Maxillofacial bone change score and otorhinolaryngological and oroscopic finding scores in controls and in current and former Hansen’s disease patients.

Severe alterations in control patients included one case presenting with sequelae of mucocutaneous leishmaniasis comprising nasopharyngeal fibrosis, absence of uvula, nasal septal perforation, and nasal tip collapse, one case of previously operated squamous cell carcinoma of the face, and one case of basal cell carcinoma of the right orbit submitted to exenteration and complementary radiotherapy.

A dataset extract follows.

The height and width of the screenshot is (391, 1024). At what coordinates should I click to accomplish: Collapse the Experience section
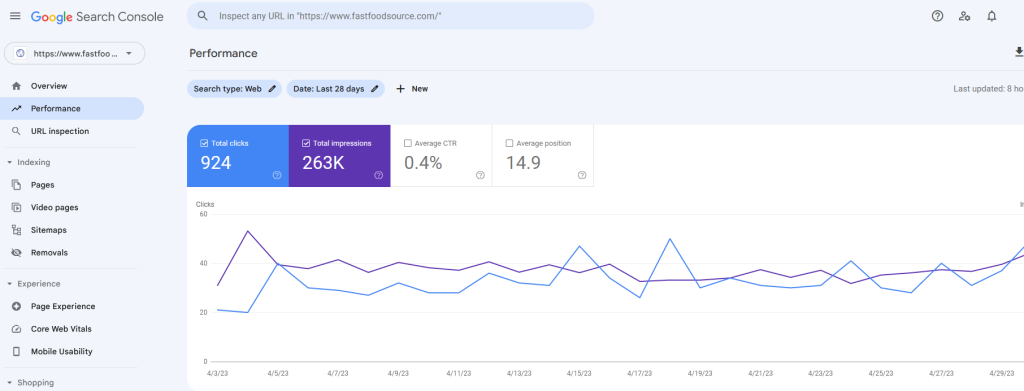tap(9, 284)
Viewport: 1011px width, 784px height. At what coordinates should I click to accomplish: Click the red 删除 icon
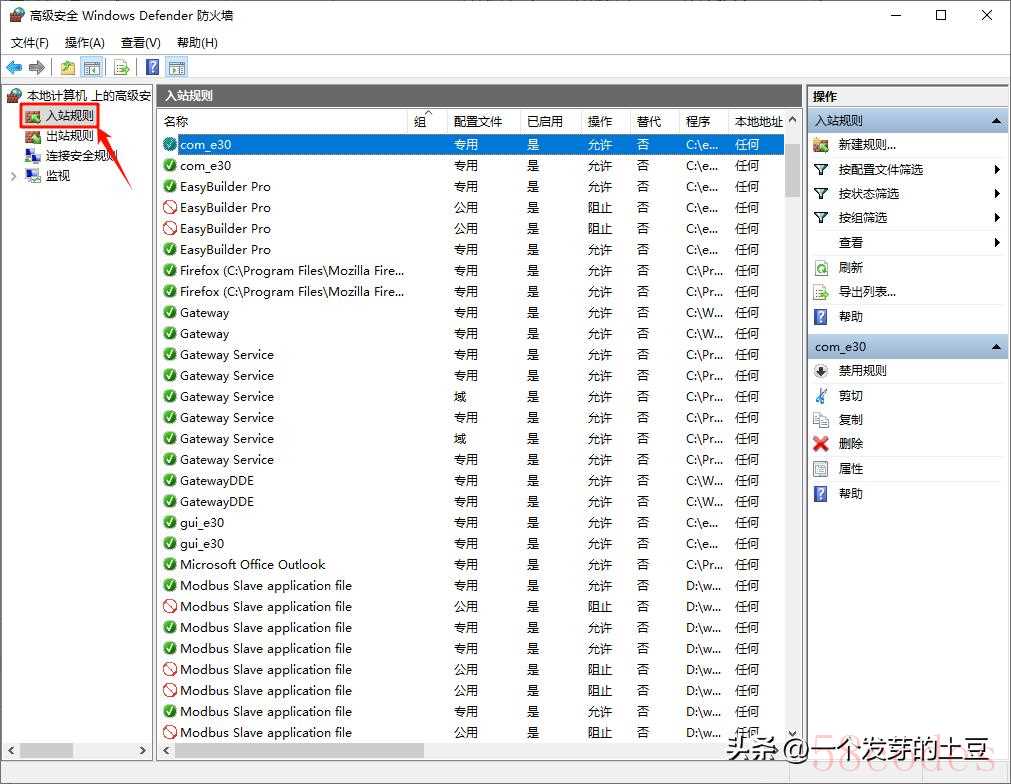point(821,444)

Three control patients presented severe resorption of the anterior nasal spine, one patient with systemic lupus erythematosus (SLE) and two patients with a history of chronic sinusitis. Four control patients had severe resorption of the alveolar process of maxilla (anterior), three of whom were missing all 16 maxillary teeth, one missing 13 maxillary teeth including the 4 central incisors. Severe resorption of the alveolar process of maxilla (posterior) was observed in 10 control patients, of whom seven had lost all 16 maxillary teeth and the other three had lost 10–13 maxillary teeth. Twenty-one control patients had thinning of the hard palate with bony discontinuities, possibly attributable to osteoporosis and/or tooth loss (11/21 were missing all 16 upper teeth, five were missing 8–13 maxillary teeth, and the remaining five were missing 1–6 maxillary teeth).

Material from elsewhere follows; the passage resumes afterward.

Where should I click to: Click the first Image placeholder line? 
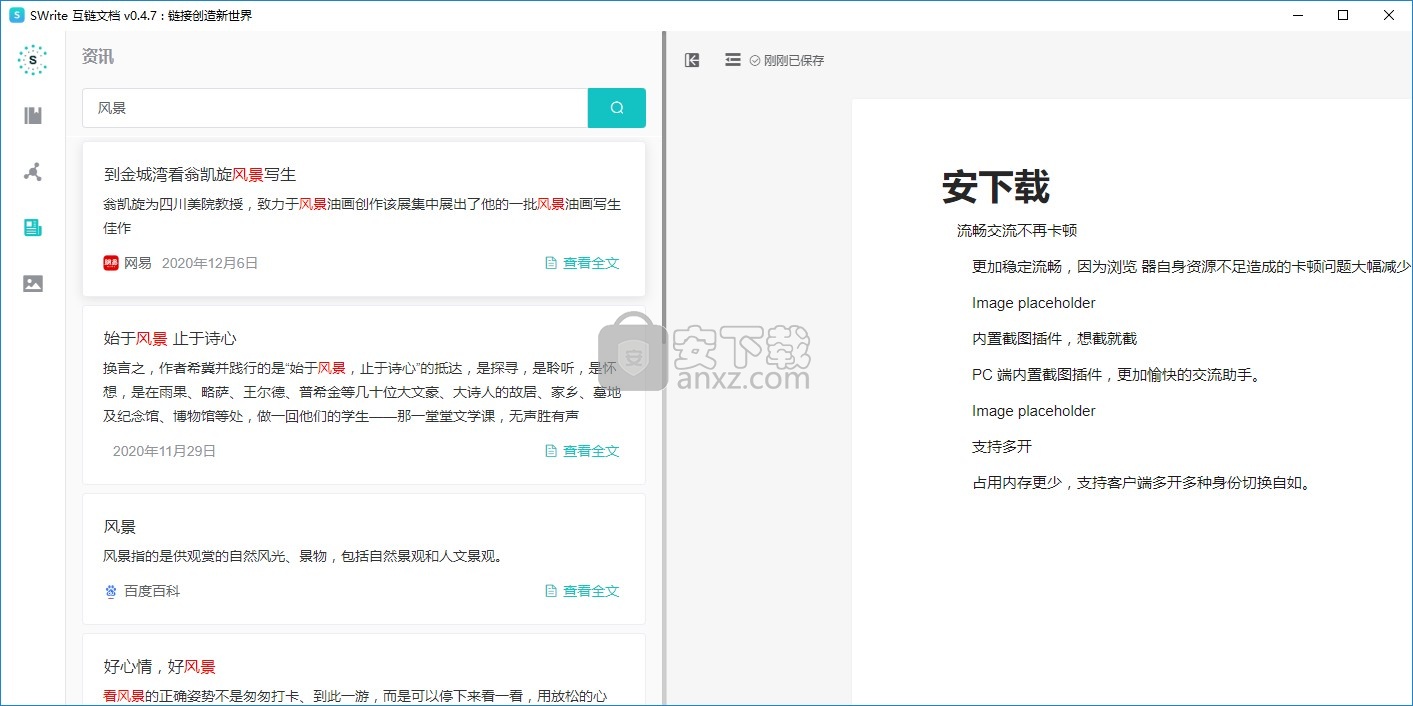(1033, 303)
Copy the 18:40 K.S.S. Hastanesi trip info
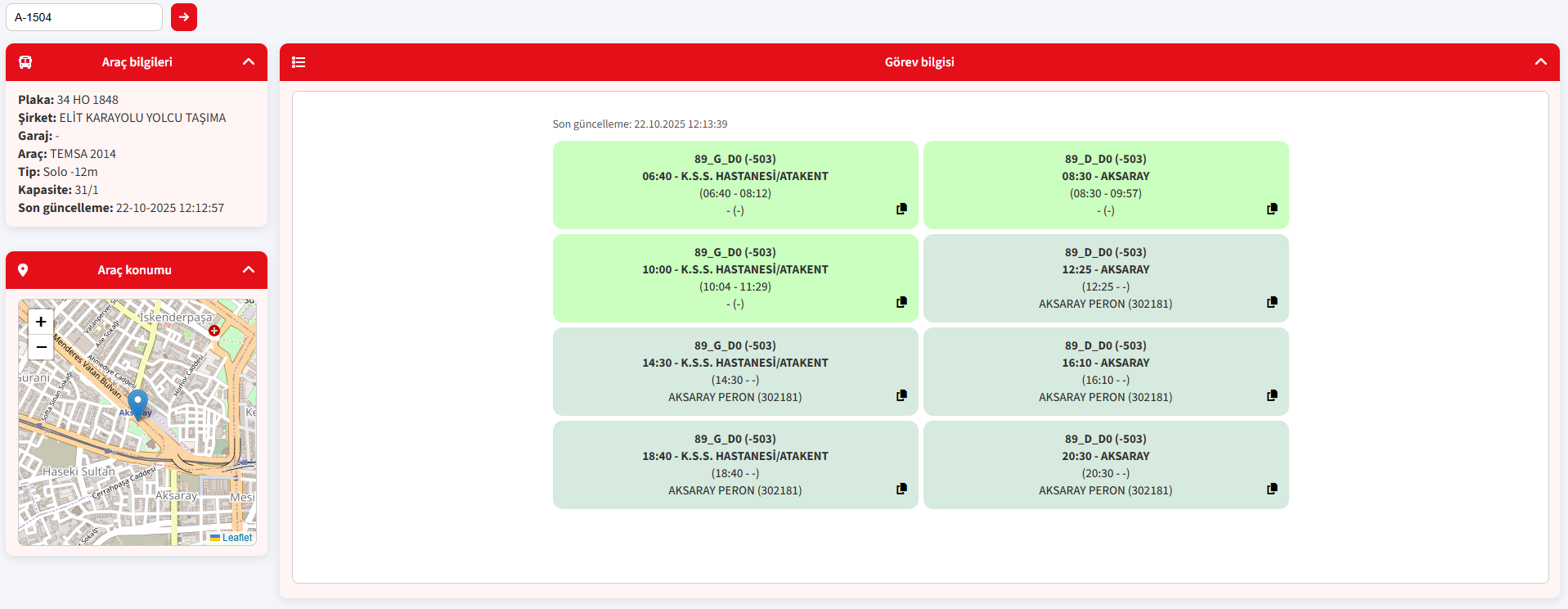 pos(901,489)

Otorhinolaryngological and oroscopic findings

Findings from rhinoscopic, nasal endoscopic and oroscopic examinations, which were performed only in former and current HD patients, are summarized in Tables 2 and 3. Of the nasal features shown in Table 2, former HD patients generally presented with more abnormalities, but the sample size was not big enough to detect an actual difference. The only differences support by statistical evidence were in the colour of the oral mucosa, which was normal for all former patients but pale or hyperaemic for half (10/21) of the current patients (p = 0.002), and loss of upper incisors, for which all former patients had lost 3 or 4 teeth compared with three-quarters of current patients (p = 0.02) (Table 3).

Table 2

Rhinoscopy and nasal endoscopy findings in current and former Hansen’s disease patients.

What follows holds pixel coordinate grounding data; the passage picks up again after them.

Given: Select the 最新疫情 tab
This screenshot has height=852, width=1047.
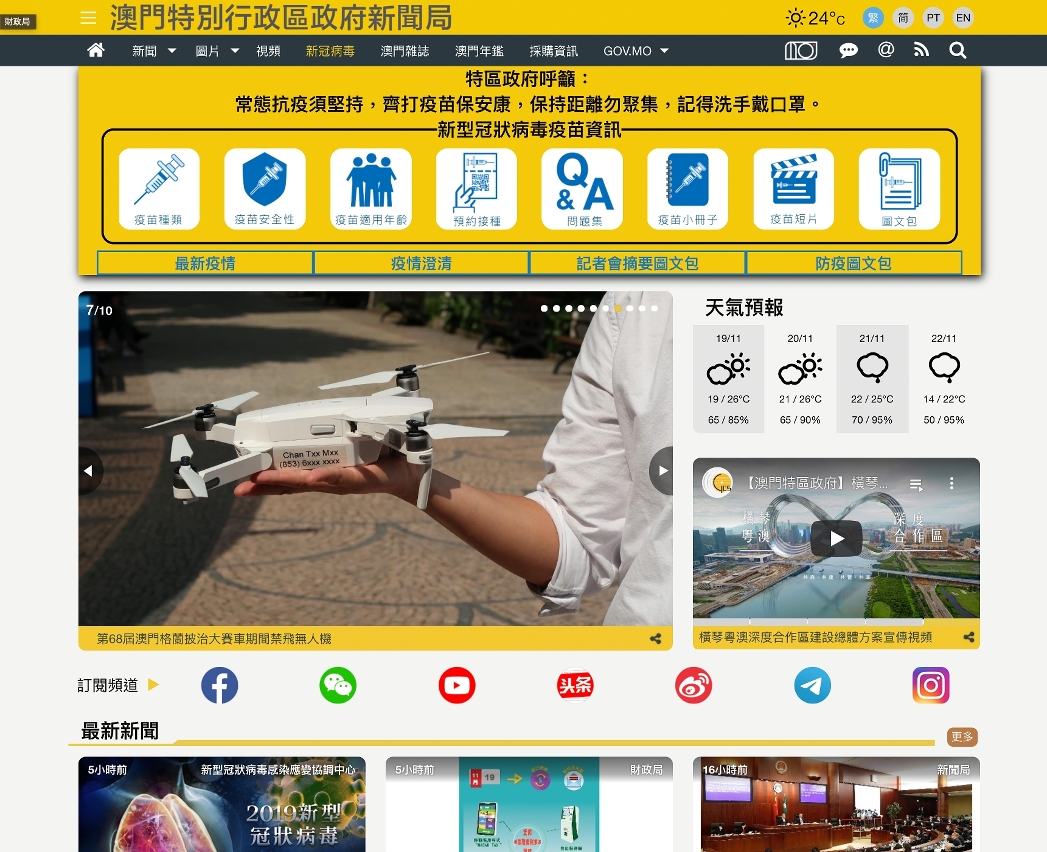Looking at the screenshot, I should [x=205, y=263].
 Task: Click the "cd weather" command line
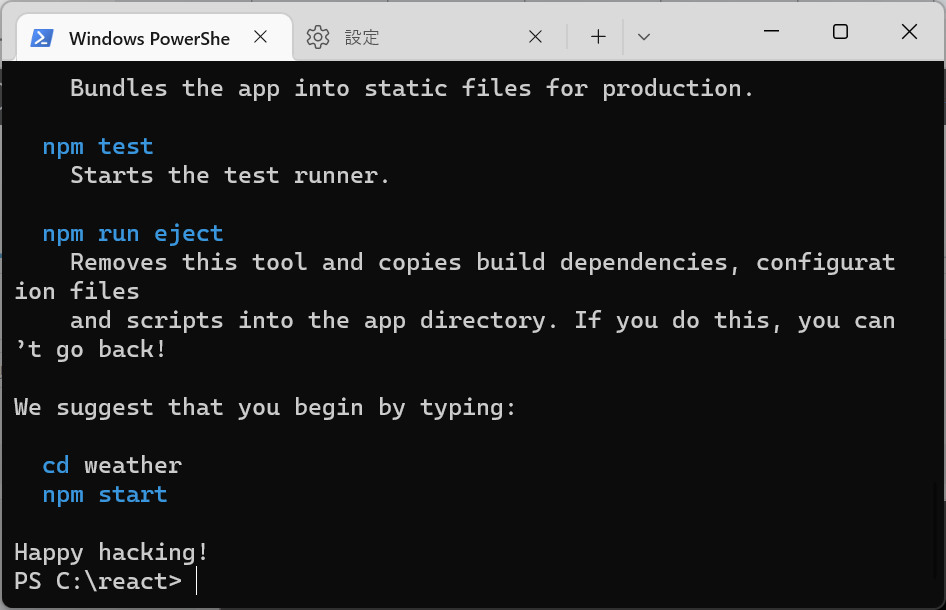pyautogui.click(x=112, y=465)
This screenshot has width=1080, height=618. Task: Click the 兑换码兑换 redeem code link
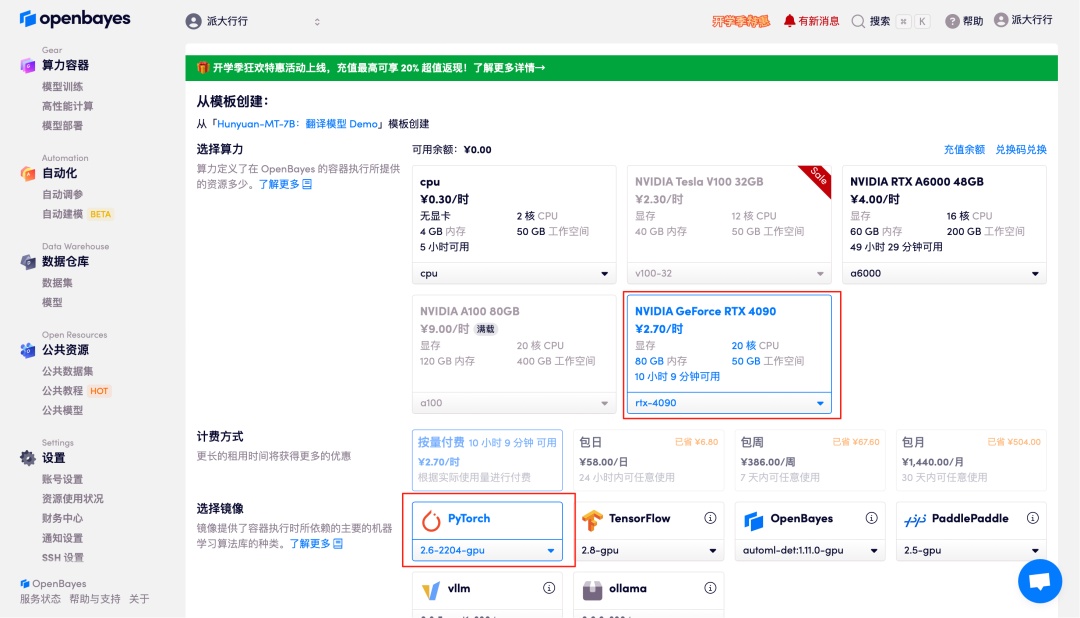pos(1020,150)
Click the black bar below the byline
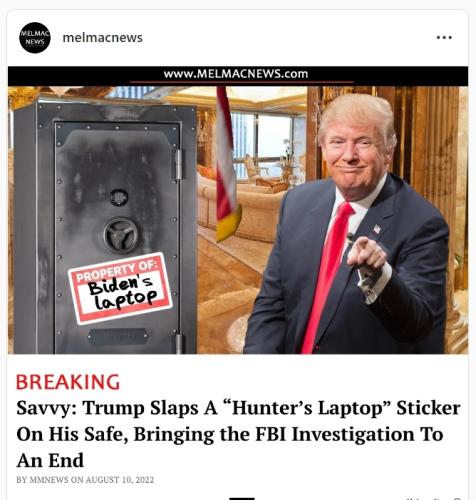This screenshot has height=500, width=476. pos(242,498)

Feature	Finding	Current patients (n = 21)	Former patients (n = 16)	p value (Fisher’s exact)
Nasal floor (integrity)	Normal	21 (100.0%)	16 (100.0%)	–
	Perforated	0 (0.0%)	0 (0.0%)
Nasal floor (crusting)	Not crusted	18 (85.7%)	11 (68.8%)	0.254
	Crusted	3 (14.3%)	5 (31.2%)
Nasal floor (secretion)	None	19 (90.5%)	15 (93.8%)	1.000
	Hyaline	0 (0.0%)	0 (0.0%)
	Mucous	2 (9.5%)	1 (6.3%)
	Purulent	0 (0.0%)	0 (0.0%)
Nasal floor (polyps)	None	21 (100.0%)	16 (100.0%)	–
	Present	0 (0.0%)	0 (0.0%)
Nasal septum	Centred	11 (52.4%)	9 (56.3%)	0.304
	Deviation 1–3	8 (38.1%)	3 (18.7%)
	Deviation 4–5	1 (4.8%)	0 (0.0%)
	Perforated 1–3	1 (4.8%)	3 (18.7%)
	Perforated 4–5	0 (0.0%)	1 (6.3%)
Inferior nasal turbinates (trophism)	Normotrophic	12 (57.1%)	7 (43.8%)	0.165
	Hypertrophic	3 (14.3%)	0 (0.0%)
	Atrophic	6 (28.6%)	9 (56.3%)
Inferior nasal turbinates (colour)	Normal	11 (52.4%)	7 (43.8%)	0.868
	Pale	9 (42.9%)	8 (50.0%)
	Hyperaemic	1 (4.8%)	1 (6.3%)
Inferior nasal turbinates (crust or polyp)	None	18 (85.7%)	12 (75.0%)	0.437
	Crust	3 (14.3%)	4 (25.0%)
	Polyp	0 (0.0%)	0 (0.0%)
Middle nasal turbinates (trophism)	Normotrophic	15 (71.4%)	8 (50.0%)	0.165
	Hypertrophic	1 (4.8%)	0 (0.0%)
	Atrophic	5 (23.8%)	8 (50.0%)
Middle nasal turbinates (colour)	Normal	11 (52.4%)	7 (43.8%)	0.868
	Pale	9 (42.9%)	8 (50.0%)
	Hyperaemic	1 (4.8%)	1 (6.3%)
Middle nasal turbinates (crust or polyp)	None	19 (90.5%)	14 (87.5%)	0.758
	Crust	2 (9.5%)	1 (6.3%)
	Polyp	0 (0.0%)	1 (6.3%)
Inferior meatus	Free	16 (76.2%)	13 (81.2%)	0.681
	Crust	3 (14.3%)	3 (18.7%)
	Secretion	2 (9.5%)	0 (0.0%)
	Polyp	0 (0.0%)	0 (0.0%)
Middle meatus	Free	20 (95.2%)	13 (81.2%)	0.494
	Crust	1 (4.8%)	1 (6.3%)
	Secretion	0 (0.0%)	1 (6.3%)
	Polyp	0 (0.0%)	1 (6.3%)

Table 3

Oroscopic findings in current and former Hansen’s disease patients.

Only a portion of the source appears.